* **Document extract**:
****************************************

# warped roof sheathing



## jproffer (Mar 12, 2005)

First let me say this, at the risk of sounding like a typical contractor...

This is NOT a typical DIY project...however...if you must.  

Cut on each side. The cut line should be in the center of the rafters. Put blocking at the top and bottom of the hole for a nailer. (at this point you should have rafter/blocking sticking out 3/4" all the way around the hole). Cut the new sheathing, put it in place, and nail every...ohhh...say 8 to 10 inches with 8d nails all around the perimeter. Also renail the old sheathing in places the nails were cut away.

OK that's the easy part(comparatively).....

Now you'll have to remove what's left of the shingles until you get to the nearest whole shingle on both sides, and try to marry the new ones back into the old (after you cover with tar paper of course....your next roofer will thank you when he's tearing off the roof).

HTH, post back any other questions.

BTW, make sure you get a blade that will handle hitting a nail here and there.


----------



## exhawk88 (Nov 7, 2005)

*Roof Sheathing too thin and Rafters too far apart*

I have to admit I made two mistakes while doing a roof for my 4ftX8ft shed. First mistake my rafters are 2ft apart instead of 16 inches. Second mistake, I used 11/32in plywood instead of something thicker like 1/2in . I know this will present problems in the future. So before I put up the asphalt shingles, I need your help on how to fix this up to standards before the shingles get put on; hopefully something less dramatic! Thank you!


----------



## Mike Swearingen (Mar 15, 2005)

I'm not a pro, just a long-time DIYer, but if it were me at this point of your project, I would put a thicker layer of sheathing over that 11/32" thin stuff on 2' centers before tarpapering and shingling, or you will have dipping roofing between the rafters.
I would use at least 1/2" over the 11/32" to give you over 3/4" for the 2' centers. It should hold up even walking on it with that.
(Maybe a pro has a better idea.)
Good Luck!
Mike


----------



## jproffer (Mar 12, 2005)

> I would put a thicker layer of sheathing over that 11/32" thin stuff on 2' centers before tarpapering and shingling, or you will have dipping roofing between the rafters.


That's less than 3/8" ...with that you'll have dipping roofERS between the rafters.  

Definately add more. 1/2" would be fine.


----------



## Mike Swearingen (Mar 15, 2005)

P.S.
Stagger the sheathing joints differently than the bottom layer.
Mike


----------



## exhawk88 (Nov 7, 2005)

Gentlement, Thank you for your responses. Will put 1/2" layer of plywood on top of the existing one this weekend.


----------



## Teetorbilt (Feb 7, 2004)

As mean as this may sound, I'd tear off the exsisting and go 5/8-3/4". Two thin sheets do not add up to one thicker sheet without being bonded together.

****************************************

* **Data segment**:
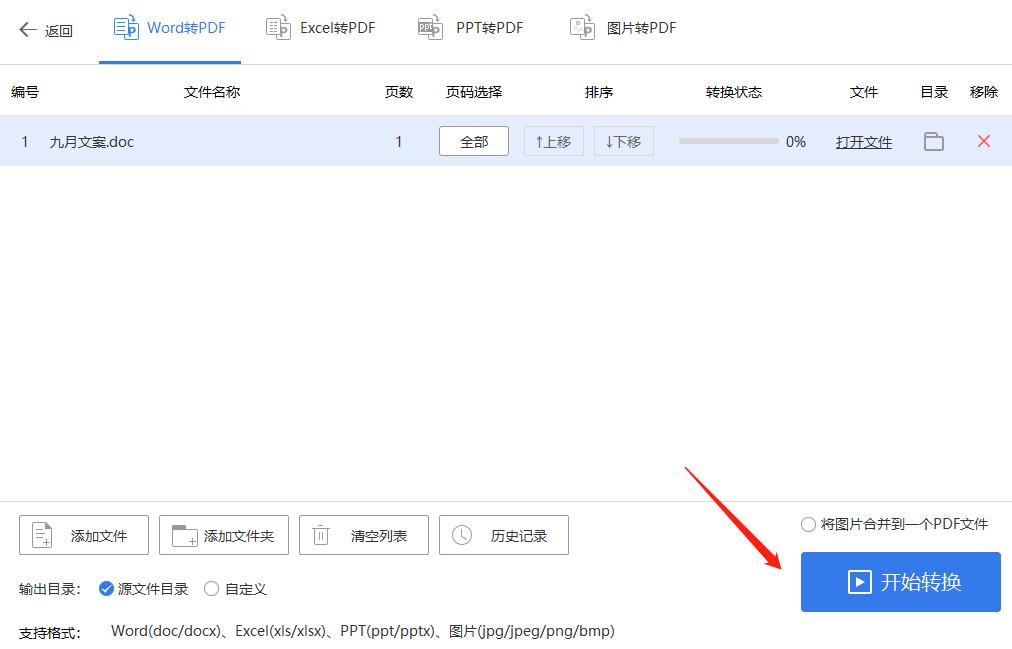This screenshot has height=649, width=1012.
Task: Open output folder icon for 九月文案.doc
Action: click(933, 141)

****************************************

* **Short exercise 1**: In the warped roof sheathing thread, how far apart should the nails be placed around the perimeter of the new sheathing?
* **Short exercise 2**: Rewrite the part of the roof sheathing thread starting with "OK that's the" and going on through "off the roof).", changing "tar paper" to "roofing felt".

* **Worked solution 1**: Every 8 to 10 inches, using 8d nails.

* **Worked solution 2**:
OK that's the easy part(comparatively).....

Now you'll have to remove what's left of the shingles until you get to the nearest whole shingle on both sides, and try to marry the new ones back into the old (after you cover with roofing felt of course....your next roofer will thank you when he's tearing off the roof).